Dataset entries
[Start of Attachment]

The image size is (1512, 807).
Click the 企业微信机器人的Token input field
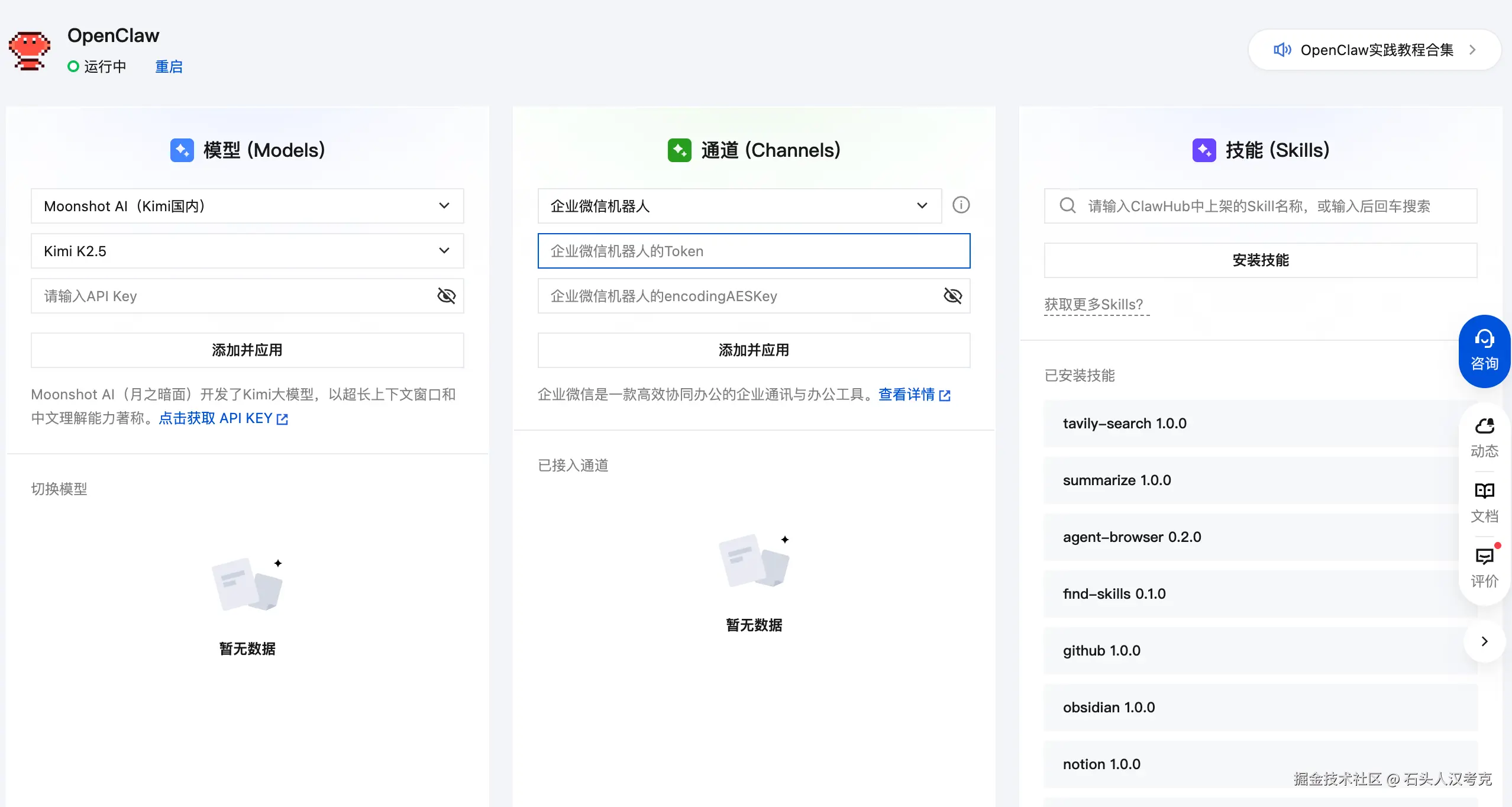pos(754,251)
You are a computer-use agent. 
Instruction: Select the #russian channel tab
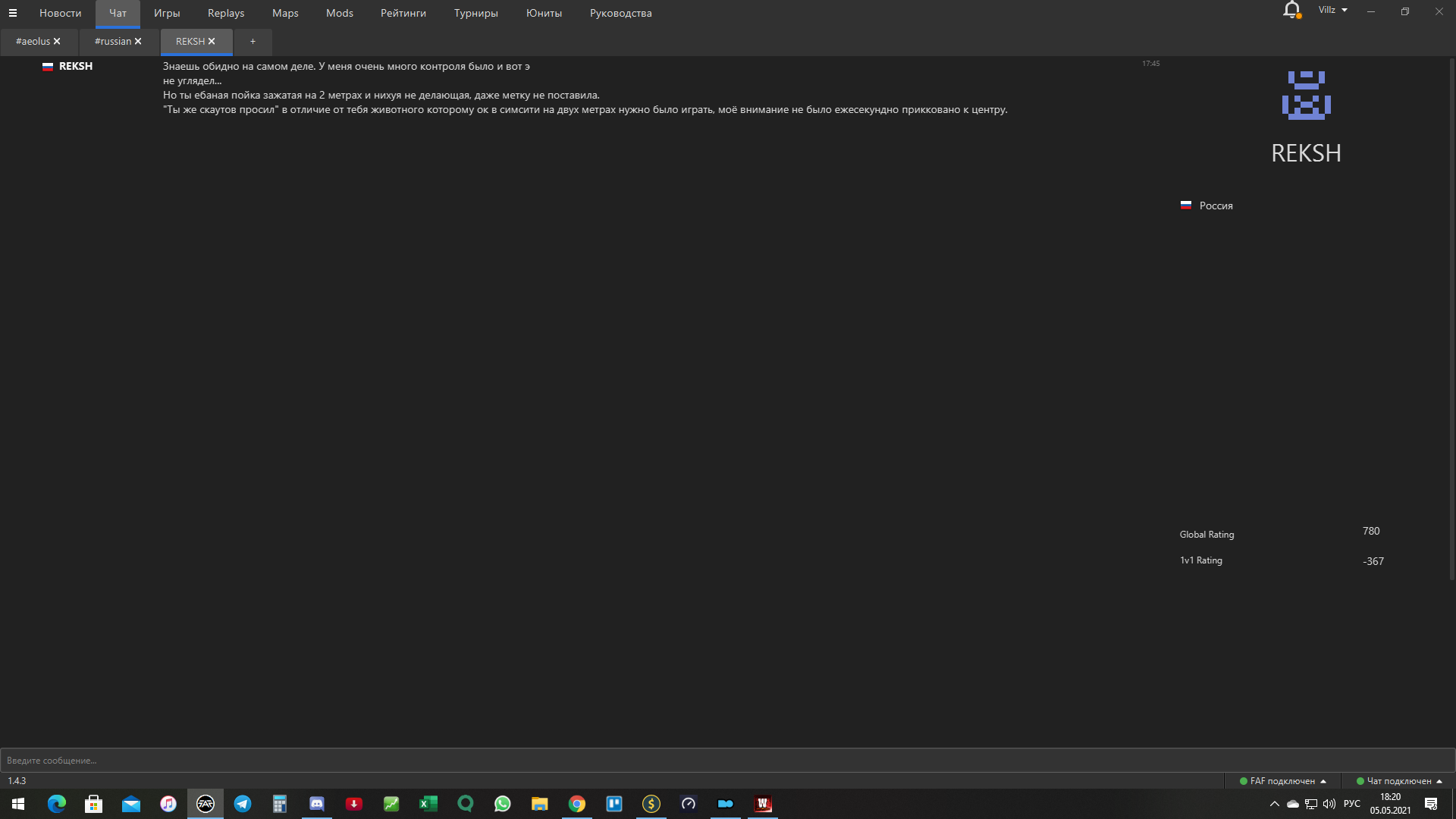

[End of Attachment]

▸ **WHAT THIS TASK INVOLVES**: Once the line containing "Click the 企业微信机器人的Token input field" is found in the records above, it and every line after it up to the last must be repeated exactly, without pictures.

▸ **EXERCISE SOLUTION**:
Click the 企业微信机器人的Token input field
pos(754,251)
You are a computer-use agent. 
Instruction: Select the #russian channel tab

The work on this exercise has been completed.